Cuando ella y Adam contrajeron matrimonio, él estaba encantado con la idea de que Nell siguiera desempeñando su tarea como asistente de Mac. Pero todo cambió cuando el abuelo anunció su retiro.
—Nell, ahora podemos plantearnos una vida que no gire en torno al todopoderoso Cornelius MacDermott —le había dicho Adam—. Estoy harto de verte a su entera disposición todo el día. ¿Crees que esto mejorará, si te presentas para su escaño? Pues tengo noticias para ti: no te dejará ni respirar. Él lo hará por ti.
Los hijos que deseaban no habían llegado, y ése era un factor importante en la discusión.
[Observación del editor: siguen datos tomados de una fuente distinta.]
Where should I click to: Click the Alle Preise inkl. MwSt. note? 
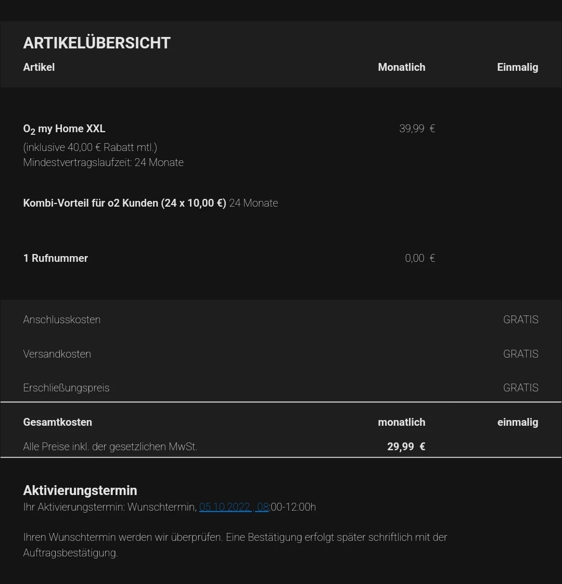coord(110,447)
—Nunca te has apartado de la política —alegó Adam—. Descansa un rato. El Journal quiere que escribas regularmente una columna. Quizá llegue a gustarte esa independencia.
Las súplicas de Adam la decidieron a no perseguir el nombramiento. Ahora, al considerar los argumentos de su abuelo, además de su persuasión y apremio, Nell se veía obligada a admitir que dedicarse a comentar la escena política no bastaba. Quería entrar en juego.
—Mac, voy a poner las cartas sobre la mesa. Adam es mi marido y le amo. A ti, por el contrario, nunca te gustó —dijo, por fin.
—Eso no es verdad.
—Entonces, digámoslo de otro modo. Desde que abrió su propio despacho, te irrita. Si me presento al cargo, será como en los viejos tiempos. Tú y yo pasaremos mucho tiempo juntos y, para que esto funcione, debes prometerme que tratarás a Adam del modo en que te gustaría que te trataran a ti si las posiciones estuvieran invertidas.
—Y yo te prometo que le acogeré en mi seno. Entonces, ¿te presentas?
Al abandonar las oficinas de Cornelius MacDermott una hora más tarde, Nell le había dado su palabra de que iba a luchar por el escaño al Congreso que Bob Gorman había dejado vacante.